Now, Mara Hoffman releases collections in limited quantities, without following the seasonal fashion calendar or trends. The pieces, which range in price from around $200 to $1,200, are meant to live in your closet forever, rather than only be brought out while on vacation, though her popcorn dresses have become a recent wedding guest favorite and swimwear is still a part of the business.

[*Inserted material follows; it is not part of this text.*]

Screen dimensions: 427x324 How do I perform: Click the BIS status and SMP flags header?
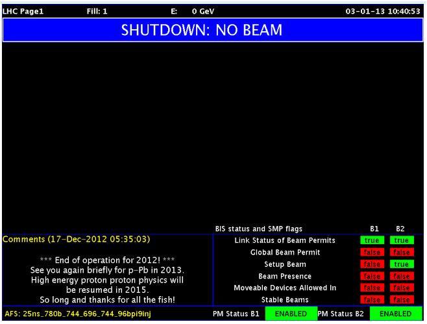click(x=258, y=229)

While her name’s attachment catalyzed a major shift in her brand, something she’s brought up to me many times over years of interviews, initially she wasn’t even sure if she was going to name the brand after herself. “I encouraged her to use her own name because she embodies what she’s selling, and that’s where you start,” fashion publicist Kelly Cutrone, who has known Hoffman since their early careers, tells me on the phone. “She’s so authentic. She lives in a world we all aspire to live in the sense of consciousness and love and thoughtfulness and taking time in an industry and a world that is moving too fast for its own good. So yeah…” she says assuredly, “it’s all Mara all day long. It’s not easy to stick to your guns in this industry. Every turn is a temptation for a better bank account or more fame, and she’s really held on to her aesthetics and her ethics while pushing her consciousness and her intention through.”

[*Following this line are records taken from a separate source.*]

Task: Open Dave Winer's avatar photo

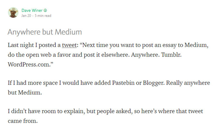Action: point(13,13)
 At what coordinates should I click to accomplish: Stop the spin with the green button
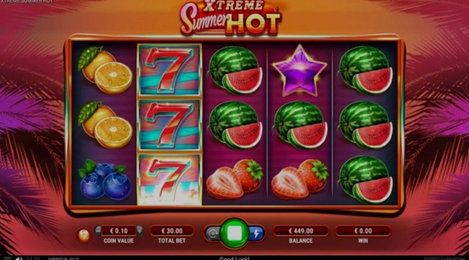[x=234, y=234]

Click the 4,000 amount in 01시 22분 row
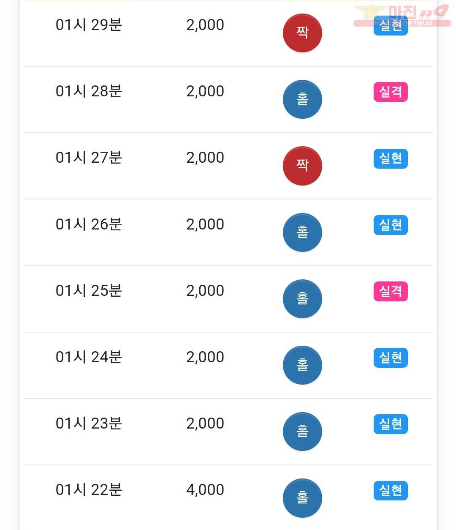[205, 489]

Given the current climate crisis, this type of thinking should drive every fashion brand. But, as Cultrone points out, making clothing that is environmentally conscious, through lower production and better materials, and that prioritizes the safety and security of workers is not easy or cheap, making Hoffman’s efforts, as an independent brand, that much more noteworthy.
Hoffman says that while she appreciates the CFDA recognition, continuing the work for change and a more sustainable fashion future is what matters to her at this stage. “I feel honored to be seen through the same lens as these other large people who have received this award previously and felt a little bit like it was a joke or something. Patagonia got this [award], and so did the United Nations,” Hoffman says. “Then I sat with that, and I was like, ‘No… to show a version of it happening on a smaller scale, it affirms the importance of it happening everywhere.’” She adds that, while all brands should strive to do better, it’s especially crucial for bigger names to reduce their [environmental] impact. “If I can do it, people with the resources, you can do it. I like that they asked us to be the recipients of this because hopefully, it can be seen as ‘you have no excuse, get your shit together.’”
Recently, Hoffman reduced the footprint of her store, putting up a temporary wall in the center and splitting the shop with another brand. While it’s a move that certainly helps a small business financially (bonus: it makes her once-large store feel more intimate), it is also indicative of how she’s committed to running her brand — constantly evolving and not getting lost in “openness.” She sees this change in physical space as reflective of the way she changed her business a decade ago — a decision to pull back to achieve the type of growth that has nothing to do with volume or quantity.
“Sometimes you really have to contract to make something work. It’s the only way to achieve an expansion is through a preliminary contraction,” she says. “I tend to see my life works like that. Contractions come before expansions.”